By Henry Olsen
Saturday, July 19, 2008
Democratic activists and European intellectuals are ecstatic about Barack Obama's trip to Europe. Europeans see a man they hope will win the presidency (a recent poll found 72% of Germans backing Sen. Obama). U.S. Democratic activists see their nominee gaining the experience of a continent whose policies -- more pacifist, statist and secular than America's -- they would prefer to emulate. Both sets of people hope Mr. Obama will be influenced by what he sees and emerge a man whose message of change will be informed by stereotypical European aspirations and experiences.
But the Europe Mr. Obama will visit is quite different from the one Americans often hear about.
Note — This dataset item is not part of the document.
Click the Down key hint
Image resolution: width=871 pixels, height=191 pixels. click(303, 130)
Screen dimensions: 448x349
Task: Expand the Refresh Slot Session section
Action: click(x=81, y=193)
Over the last decade, much of Europe has very quietly embraced market-based reforms that either draw inspiration from American successes or -- on issues like retirement security -- are even more market-oriented than many U.S. Republicans support.
What's more, these changes have been adopted and implemented by parties left and right. This Europe is a shining example of exactly the sort of postpartisan government action that the Obama campaign says it is about.
The cutting of corporate income- tax rates is an excellent example of European market-friendly bipartisanship. Germany's right-left coalition of Christian and Social Democrats implemented a large rate cut earlier this year, reducing the top marginal corporate rate to about 30% from 39%. Spain's Socialist and Britain's Labor governments have followed suit, reducing their countries' top corporate rates.
These traditionally left-of-center parties understand that in a globalized economy, wealth and investment are mobile, flowing to those countries that provide hospitable investment climates. As part of a European Union where center-right governments in Greece, Denmark, Ireland and Eastern Europe have dramatically reduced corporate tax rates, they understand that they cannot help workers if they drive away the capital that employs and pays them.
Many European countries are also ahead of America when it comes to pension reform. Mr. Obama's main solution to the looming Social Security bankruptcy is to raise taxes on the well-off. To date, he has eschewed other solutions such as raising the retirement age or creating private Social Security accounts. But European center-left parties have no such reservations.
Take Sweden, for example. In the 1990s, a series of center-right and Social Democratic governments reached agreement on wide ranging pension reforms that include a private account option not too different than the one proposed by President George W. Bush.
Under the Swedish plan, workers can put aside up to 2.5% of their salary into one or more of nearly 800 competing private-sector accounts. Swedish workers own these accounts and direct their investment options, earning the rewards if their investment choices increase faster than do average wages. Both political coalitions now support the basic contour of this approach, and retirement policy was not a contentious issue in Sweden's 2006 elections.
Sweden is not the only European example of market-friendly, bipartisan entitlement reform. In the 1990s, Holland had one of the most generous disability insurance systems in the world. At its height, about one in 10 Dutch working-age adults were drawing government disability checks rather than working. Recognizing this was unsustainable, Christian Democrats, Liberals and Social Democrats came together to cut benefits and tighten eligibility criteria.
The intent was to cut the disability rolls and push people back into the workforce, much like America's 1996 welfare-reform law. The effect has been dramatic: Disability rolls have dropped by almost 20% since 2002.
This new European consensus is founded, like all political calculations, partly on conviction and partly on necessity. European center-left politicians have slowly come to respect the power of markets. Much like the so-called "Rubin Democrats," they recognize that the energy and innovation of market actors can better produce wealth than more traditional social democratic economic theory.
They have also come to the recognition that the task of center-left governments is to minimize the negative externalities of market action while using government to more equitably distribute the resulting economic gains. These progressives believe in reforming and guiding, not restricting or reviling, the private sector.
European center-left approval of market reforms is also rooted in economic and political necessity. Even social democratic countries benefit from a global economy and hence must compete in it. Experience has proven that center-left parties obtain and keep power if they emphasize the center rather than the left. They have found that their electorates want redistribution of a growing economic pie.
Again, Sweden is an excellent example of this. Since 1932, Social Democrats have governed the country mostly without significant coalition partners, with the exception of the years when Sweden's economy stalled and they had to cede power -- 1976-82, 1991-94 and again in 2006 when the current center-right government took over. Even in egalitarian Sweden, voters will turn to the right if jobs are scarce and incomes stagnant.
Mr. Obama's postpartisan, "let us all come together" message is perhaps the most important reason for his meteoric rise. Many conservatives and Republicans fear this rhetoric is divorced from reality and that an Obama presidency with a Democratic Congress would soon drop the mantle of unity and press for a purely liberal agenda.
By adopting the modern European model, a President Obama would go a long away toward alleviating those fears and fulfilling his promise.